Requirement 1
Transcribe the passage of the excerpt on religious tolerance between "American tolerance has" and "of the Constitution.", inclusive.
Requirement 2
The excerpt on religious tolerance names the things that Christians or Jews become legitimate objects of once Muslim rulers end the "truce." List each of them.
Requirement 3
Write the next part of the excerpt on religious tolerance, picking up after its final sentence.

This is codified in Koran 9:29  which instructs, “Fight those who do not believe in Allah, nor in the latter day, nor do they prohibit what Allah and His Messenger have prohibited, nor follow the religion of truth, out of those who have been given the Book [Jews and Christians], until they pay the tax in acknowledgment of superiority and they are in a state of subjection.” And Muslim rulers can unilaterally end this “truce” at any time, at which point Christians or Jews are legitimate objects of conquest, plunder, slaughter, or enslavement. This happened numerous times in Andalusian Spain when Muslim rulers perceived a threat to their power or to the faith.

American tolerance has been a mix of principle and expediency. Expediency was an important factor, at first because of the variety of Christian denominations in the colonies, and later because of immigration. As someone once put it, early America comprised “islands of intolerance in a sea of tolerance.” Yet the tolerance of principle, an inheritance of Classical civilization and post-Reformation Christianity, has always been in our cultural DNA, no matter how frequently it was violated by bigotry and prejudice. Despite these failures, we managed to achieve the ex pluribus unum, a civilization that accommodates a great variety of differences while demanding only that we all adhere to the rights and rules of the Constitution.

Supplied material
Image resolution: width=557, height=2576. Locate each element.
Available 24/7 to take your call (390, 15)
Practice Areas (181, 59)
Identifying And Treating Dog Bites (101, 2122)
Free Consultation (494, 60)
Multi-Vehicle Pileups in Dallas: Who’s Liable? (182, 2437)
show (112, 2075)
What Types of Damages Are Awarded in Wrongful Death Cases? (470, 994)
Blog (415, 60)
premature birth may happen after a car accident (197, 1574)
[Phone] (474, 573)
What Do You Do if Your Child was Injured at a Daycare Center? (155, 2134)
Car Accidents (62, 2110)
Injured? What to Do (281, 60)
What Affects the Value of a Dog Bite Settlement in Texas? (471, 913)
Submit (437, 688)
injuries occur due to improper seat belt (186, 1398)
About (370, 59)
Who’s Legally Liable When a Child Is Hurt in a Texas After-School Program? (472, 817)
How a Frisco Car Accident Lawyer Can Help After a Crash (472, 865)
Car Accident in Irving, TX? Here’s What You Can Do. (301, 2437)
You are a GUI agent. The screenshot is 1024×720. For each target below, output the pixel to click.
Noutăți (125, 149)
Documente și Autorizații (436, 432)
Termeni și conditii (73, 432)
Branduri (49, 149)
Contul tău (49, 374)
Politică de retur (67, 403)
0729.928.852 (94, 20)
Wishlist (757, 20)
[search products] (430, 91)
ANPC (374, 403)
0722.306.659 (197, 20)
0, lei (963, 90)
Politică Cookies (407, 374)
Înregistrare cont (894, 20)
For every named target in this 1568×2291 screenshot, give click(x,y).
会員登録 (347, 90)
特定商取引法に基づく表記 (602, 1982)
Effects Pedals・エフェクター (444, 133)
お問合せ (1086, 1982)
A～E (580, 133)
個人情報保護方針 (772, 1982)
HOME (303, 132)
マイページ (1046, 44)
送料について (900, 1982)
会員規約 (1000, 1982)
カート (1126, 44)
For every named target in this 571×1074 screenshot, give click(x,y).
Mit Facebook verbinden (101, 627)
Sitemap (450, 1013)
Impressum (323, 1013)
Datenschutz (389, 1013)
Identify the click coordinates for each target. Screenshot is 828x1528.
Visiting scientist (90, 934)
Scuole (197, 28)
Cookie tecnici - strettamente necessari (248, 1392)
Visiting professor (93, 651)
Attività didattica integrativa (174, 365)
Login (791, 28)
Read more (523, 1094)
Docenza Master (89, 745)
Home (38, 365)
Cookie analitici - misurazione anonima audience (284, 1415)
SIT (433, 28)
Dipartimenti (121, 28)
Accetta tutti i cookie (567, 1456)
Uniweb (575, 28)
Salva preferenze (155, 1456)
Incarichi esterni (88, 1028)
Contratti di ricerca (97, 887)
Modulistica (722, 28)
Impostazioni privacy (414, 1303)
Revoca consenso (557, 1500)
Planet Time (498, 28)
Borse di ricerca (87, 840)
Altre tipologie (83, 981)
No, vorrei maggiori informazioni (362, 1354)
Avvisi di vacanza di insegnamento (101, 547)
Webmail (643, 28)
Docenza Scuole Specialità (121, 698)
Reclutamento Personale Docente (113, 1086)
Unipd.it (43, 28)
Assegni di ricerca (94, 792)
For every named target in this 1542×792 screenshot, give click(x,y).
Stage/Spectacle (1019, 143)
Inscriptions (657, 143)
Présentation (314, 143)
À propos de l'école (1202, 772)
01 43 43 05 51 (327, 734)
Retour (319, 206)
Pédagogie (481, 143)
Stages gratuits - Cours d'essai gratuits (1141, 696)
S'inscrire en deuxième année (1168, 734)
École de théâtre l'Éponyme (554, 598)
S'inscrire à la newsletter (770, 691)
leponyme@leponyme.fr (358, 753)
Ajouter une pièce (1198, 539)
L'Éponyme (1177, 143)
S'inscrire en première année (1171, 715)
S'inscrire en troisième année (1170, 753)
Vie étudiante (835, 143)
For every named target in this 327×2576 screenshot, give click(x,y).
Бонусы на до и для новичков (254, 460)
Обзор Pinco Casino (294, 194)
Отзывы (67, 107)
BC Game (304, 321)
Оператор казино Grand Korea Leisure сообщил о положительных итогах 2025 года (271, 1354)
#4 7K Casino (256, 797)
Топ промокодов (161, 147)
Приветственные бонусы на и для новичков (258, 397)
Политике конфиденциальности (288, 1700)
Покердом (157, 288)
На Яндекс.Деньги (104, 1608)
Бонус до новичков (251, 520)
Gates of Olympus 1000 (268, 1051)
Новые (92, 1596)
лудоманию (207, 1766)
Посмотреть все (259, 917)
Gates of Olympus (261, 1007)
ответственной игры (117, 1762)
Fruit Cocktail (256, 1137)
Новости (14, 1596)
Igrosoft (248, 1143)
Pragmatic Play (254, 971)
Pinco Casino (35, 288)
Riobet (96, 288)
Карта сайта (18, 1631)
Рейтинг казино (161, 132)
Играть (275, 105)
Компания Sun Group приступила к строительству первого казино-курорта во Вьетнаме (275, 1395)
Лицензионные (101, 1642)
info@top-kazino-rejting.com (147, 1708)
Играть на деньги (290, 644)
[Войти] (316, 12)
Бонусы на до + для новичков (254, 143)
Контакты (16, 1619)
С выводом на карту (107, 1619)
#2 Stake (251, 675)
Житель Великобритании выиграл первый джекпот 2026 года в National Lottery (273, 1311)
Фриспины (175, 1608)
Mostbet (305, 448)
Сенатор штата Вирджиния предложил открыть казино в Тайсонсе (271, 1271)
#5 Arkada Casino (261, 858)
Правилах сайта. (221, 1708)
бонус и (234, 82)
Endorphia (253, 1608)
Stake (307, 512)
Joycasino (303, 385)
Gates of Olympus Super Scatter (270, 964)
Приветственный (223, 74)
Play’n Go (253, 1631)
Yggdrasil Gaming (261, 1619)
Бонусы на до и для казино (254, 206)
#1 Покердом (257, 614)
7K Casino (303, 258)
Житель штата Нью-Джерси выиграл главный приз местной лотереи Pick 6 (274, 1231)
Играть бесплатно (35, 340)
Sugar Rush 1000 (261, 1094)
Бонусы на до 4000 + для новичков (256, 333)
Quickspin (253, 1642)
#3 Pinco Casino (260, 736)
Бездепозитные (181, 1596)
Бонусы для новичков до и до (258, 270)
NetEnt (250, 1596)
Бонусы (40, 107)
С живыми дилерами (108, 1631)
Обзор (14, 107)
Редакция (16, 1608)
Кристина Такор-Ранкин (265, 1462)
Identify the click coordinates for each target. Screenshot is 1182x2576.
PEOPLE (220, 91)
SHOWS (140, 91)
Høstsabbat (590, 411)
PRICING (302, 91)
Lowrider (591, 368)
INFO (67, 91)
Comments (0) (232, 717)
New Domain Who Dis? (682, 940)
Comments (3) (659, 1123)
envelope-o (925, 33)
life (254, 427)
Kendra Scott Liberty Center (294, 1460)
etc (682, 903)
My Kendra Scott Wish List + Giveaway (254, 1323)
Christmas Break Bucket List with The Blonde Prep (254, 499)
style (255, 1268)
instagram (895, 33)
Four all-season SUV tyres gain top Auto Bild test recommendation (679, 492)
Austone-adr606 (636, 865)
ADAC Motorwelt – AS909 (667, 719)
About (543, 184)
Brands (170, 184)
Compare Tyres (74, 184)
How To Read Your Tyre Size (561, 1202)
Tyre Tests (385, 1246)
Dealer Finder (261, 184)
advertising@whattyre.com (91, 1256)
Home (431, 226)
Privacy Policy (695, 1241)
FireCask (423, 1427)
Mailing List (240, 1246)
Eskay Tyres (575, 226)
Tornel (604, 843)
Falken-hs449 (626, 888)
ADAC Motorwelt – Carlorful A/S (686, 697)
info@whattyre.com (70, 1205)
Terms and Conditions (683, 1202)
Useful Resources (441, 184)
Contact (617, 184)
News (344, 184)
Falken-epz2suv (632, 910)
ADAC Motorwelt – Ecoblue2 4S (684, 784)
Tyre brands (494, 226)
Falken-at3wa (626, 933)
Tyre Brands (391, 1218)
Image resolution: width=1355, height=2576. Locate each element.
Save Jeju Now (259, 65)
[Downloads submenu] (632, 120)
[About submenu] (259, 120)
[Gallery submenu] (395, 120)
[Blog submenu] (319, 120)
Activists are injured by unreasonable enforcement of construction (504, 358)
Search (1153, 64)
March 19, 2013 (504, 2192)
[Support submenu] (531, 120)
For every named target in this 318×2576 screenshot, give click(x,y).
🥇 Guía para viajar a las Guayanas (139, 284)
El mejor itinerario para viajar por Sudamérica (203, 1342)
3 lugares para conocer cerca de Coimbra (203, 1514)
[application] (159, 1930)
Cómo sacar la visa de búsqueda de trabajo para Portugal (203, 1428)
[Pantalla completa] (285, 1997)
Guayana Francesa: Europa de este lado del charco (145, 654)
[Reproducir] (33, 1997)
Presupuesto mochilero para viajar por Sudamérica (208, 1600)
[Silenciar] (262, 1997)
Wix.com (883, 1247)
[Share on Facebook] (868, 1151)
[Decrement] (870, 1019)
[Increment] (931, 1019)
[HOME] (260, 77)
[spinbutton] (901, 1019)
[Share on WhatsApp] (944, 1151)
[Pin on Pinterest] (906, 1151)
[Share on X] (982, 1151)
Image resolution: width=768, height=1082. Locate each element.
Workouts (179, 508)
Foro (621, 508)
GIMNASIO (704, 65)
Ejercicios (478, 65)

Final answer 1
American tolerance has been a mix of principle and expediency. Expediency was an important factor, at first because of the variety of Christian denominations in the colonies, and later because of immigration. As someone once put it, early America comprised “islands of intolerance in a sea of tolerance.” Yet the tolerance of principle, an inheritance of Classical civilization and post-Reformation Christianity, has always been in our cultural DNA, no matter how frequently it was violated by bigotry and prejudice. Despite these failures, we managed to achieve the ex pluribus unum, a civilization that accommodates a great variety of differences while demanding only that we all adhere to the rights and rules of the Constitution.

Final answer 2
conquest, plunder, slaughter, enslavement

Final answer 3
But this American ideal of tolerance drew the line at including any ideology or group identity that challenged the rights of others to their way of life, or that contradicted the fundamental political principles of the Constitution. However, contemporary identity politics and the multiculturalist fetishizing of cultural difference have combined to redefine tolerance in America. Today our traditional toleration of other ways of living has morphed into the demand that we approve of them, foster and support them, and even acknowledge their superiority, no matter how inimical to the American order or our Constitutional rights. Also, tolerance has become a convenient rationalization for those whose beliefs have atrophied into indifference. Because they stand for nothing, they demand we tolerate anything and put up with everything.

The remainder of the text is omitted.